When they had crossed, Elijah said to Elisha, “Tell me what I may do for you, before I am taken from you.” Elisha said, “Please let me inherit a double share of your spirit.” He responded, “You have asked a hard thing; yet, if you see me as I am being taken from you, it will be granted you; if not, it will not.” As they continued walking and talking, a chariot of fire and horses of fire separated the two of them, and Elijah ascended in a whirlwind into heaven. Elisha kept watching and crying out, “Father, father! The chariots of Israel and its horsemen!” But when he could no longer see him, he grasped his own clothes and tore them in two pieces.

He picked up the mantle of Elijah that had fallen from him, and went back and stood on the bank of the Jordan. He took the mantle of Elijah that had fallen from him, and struck the water, saying, “Where is the Lord, the God of Elijah?” When he had struck the water, the water was parted to the one side and to the other, and Elisha went over (2 Kings 2:9-14).

I work every week in an historic home that used to be the “manse” or pastor’s residence for First Presbyterian Church in Amory. Since the new manse was purchased years ago, the older home has served as the church office and historical room and is now known as “the Annex.”

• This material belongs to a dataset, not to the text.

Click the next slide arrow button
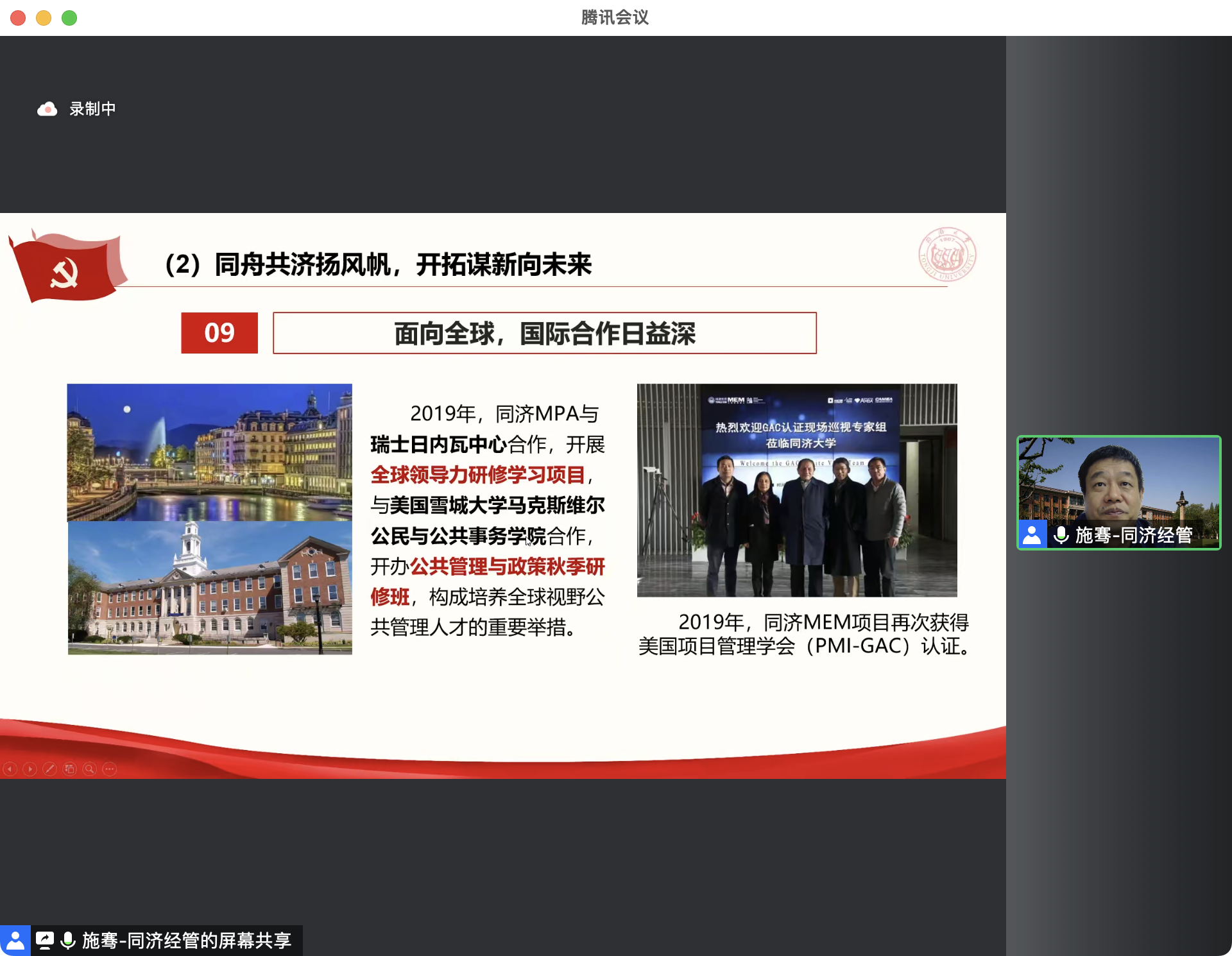[30, 769]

The other day, merely out of curiosity, I opened the old-fashioned medicine cabinet in the bathroom. I was intrigued by what I found in it: an Allen wrench and a lovely little vintage water glass about four inches tall. The latter had an etched leaf pattern encircling it maybe a half inch from the rim and sat on a flared foot. The former, the wrench, was a typical tool used to assemble those shelving units, dog gates, etc. that come in big boxes.

How did these two completely unrelated items come to be left behind in a medicine cabinet in Amory, MS? Who had left them? Why? No doubt members of the church reading this will be able to tell me.

In the meantime, my discovery has led me to reflect on what we leave behind, whether when we die or when we move on to another place or job. Maybe the Old Testament lectionary reading for this Sunday quoted above has put me in such a frame of mind or maybe it’s my work as an interim pastor or maybe it’s because I’m not getting any younger.

What’s left behind could be actual physical objects, like that glass or the wrench, books or files or money or a home. It could be the values inculcated in a younger generation that sustain, inform, and guide them and which they will pass on to their children. And unfortunately, it could be anger, resentment, glee at our departure. (Let’s hope not.)

What we leave behind depends a great deal on what lies beneath. I mean what’s in our hearts and souls, whether we live with faith, hope, and love, what the focus of our lives has been. Those who live with positive values, who care for others, who center their lives in the Word of God, Jesus Christ, will leave a positive, beloved legacy (see Psalm 1).

What we leave behind also depends on our belief about what comes next. Do we see the future as promising? Do we have faith in those who will come after us? And, most importantly, do we believe tomorrow is held in God’s hands, and God will not fail us, no matter what mortals may do?

If so, like Elijah, we may confidently pass the mantle.